*** Vorliegender Text

Verwaltungsrecht

Kein Flüchtlings- oder Abschiebeschutz für einen Maidan-Aktivisten

Aktenzeichen  Au 2 K 16.30426

Datum:
19.5.2016
Rechtsgebiet:
Gerichtsart:
VG
Gerichtsort:
Augsburg
Rechtsweg:
Verwaltungsgerichtsbarkeit
Normen:
AsylG AsylG § 4, § 77 Abs. 1 S. 1, Abs. 2,
AufenthG AufenthG § 60 Abs. 1, Abs. 5, Abs. 7
EMRK EMRK Art. 3

 

Leitsatz

Aktivisten von Oppositionsparteien oder -gruppen unterliegen in der Ukraine keinen staatlichen Restriktionen. Meinungs- und Versammlungsfreiheit sind gewährleistet. (redaktioneller Leitsatz)
Zum Schutz gegen unberechtigte Strafverfolgung steht der Rechtsweg offen. Strafverfolgung und -zumessung orientieren sich an westlichen Standards. (redaktioneller Leitsatz)
Die Existenzbedingungen sind in der Ukraine knapp ausreichend, die Nahrungsmittelversorgung der Bevölkerung ist gewährleistet. (redaktioneller Leitsatz)

Tenor

I.
Die Klage wird abgewiesen.
II.
Der Kläger hat die Kosten des Verfahrens zu tragen. Gerichtskosten werden nicht erhoben.

******
*** Angezeigte Daten

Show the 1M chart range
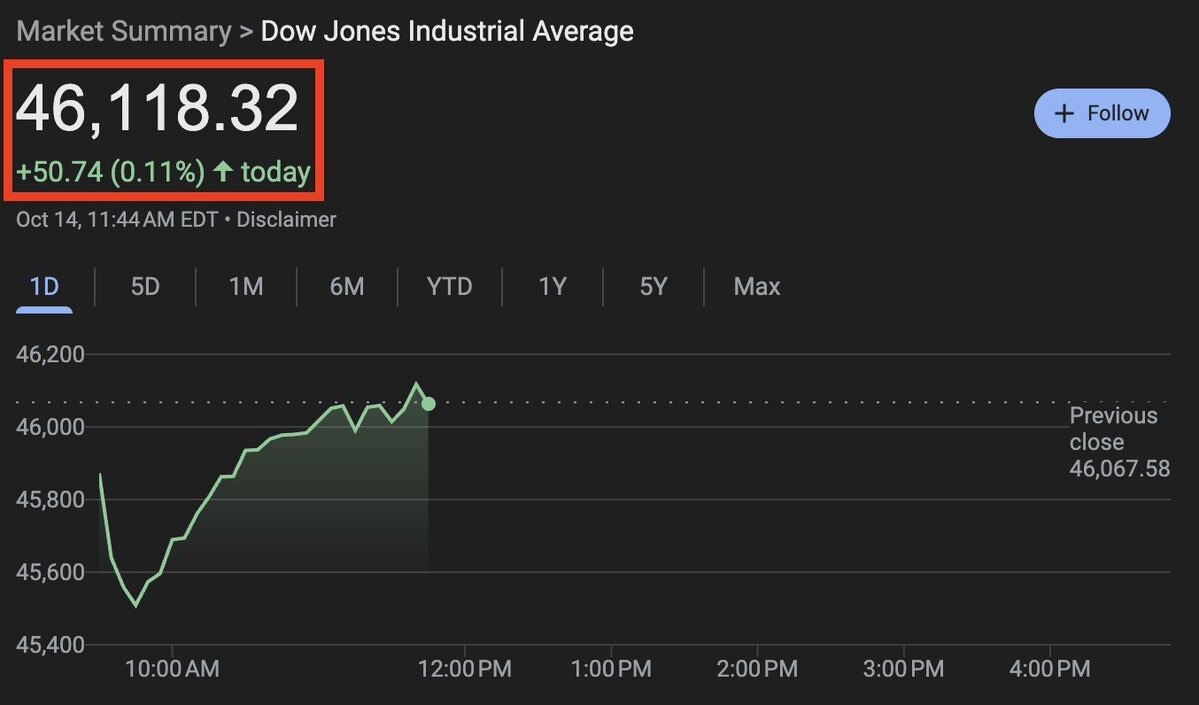Screen dimensions: 1199x705 (246, 287)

******

Zu bearbeiten
A. Beantworte anhand der Gerichtsentscheidung zum Maidan-Aktivisten diese Fragen:
(i) Welcher Gerichtsort wird genannt?
(ii) Wie lautet das Aktenzeichen?
(iii) Wer hat laut Tenor die Kosten des Verfahrens zu tragen?
B. Schreibe aus der Gerichtsentscheidung zum Maidan-Aktivisten den Abschnitt von „Aktivisten von Oppositionsparteien“ bis „Standards. (redaktioneller Leitsatz)“ buchstabengetreu ab.
C. Knüpfe an den letzten Satz der Gerichtsentscheidung zum Maidan-Aktivisten an und schreibe sie weiter.

Antworten in Reihenfolge
A.
(i) Augsburg
(ii) Au 2 K 16.30426
(iii) Der Kläger

B.
Aktivisten von Oppositionsparteien oder -gruppen unterliegen in der Ukraine keinen staatlichen Restriktionen. Meinungs- und Versammlungsfreiheit sind gewährleistet. (redaktioneller Leitsatz)
Zum Schutz gegen unberechtigte Strafverfolgung steht der Rechtsweg offen. Strafverfolgung und -zumessung orientieren sich an westlichen Standards. (redaktioneller Leitsatz)

C.
Gründe

Die zulässige Klage ist unbegründet. Der Kläger hat weder einen Anspruch auf Zuerkennung der Flüchtlingseigenschaft im Sinne des § 3 Abs. 1 AsylG noch auf die Zuerkennung subsidiären Schutzes im Sinne des § 4 Abs. 1 Satz 2 Nr. 1 bis 3 AsylG oder die Feststellung eines nationalen Abschiebungsverbots nach § 60 Abs. 5 oder Abs. 7 AufenthG hinsichtlich seines Herkunftslands. Der insoweit angefochtene Bescheid des Bundesamts ist rechtmäßig und verletzt den Kläger nicht in seinen Rechten (§ 113 Abs. 1 Satz 1 und Abs. 5 Satz 1 VwGO).
Maßgeblich für die Entscheidung des Gerichts ist die Sach- und Rechtslage im Zeitpunkt der mündlichen Verhandlung (§ 77 Abs. 1 Satz 1 AsylG). Von Seiten des Klägers ist im Laufe des gerichtlichen Verfahrens kein weiterer Sachvortrag erfolgt.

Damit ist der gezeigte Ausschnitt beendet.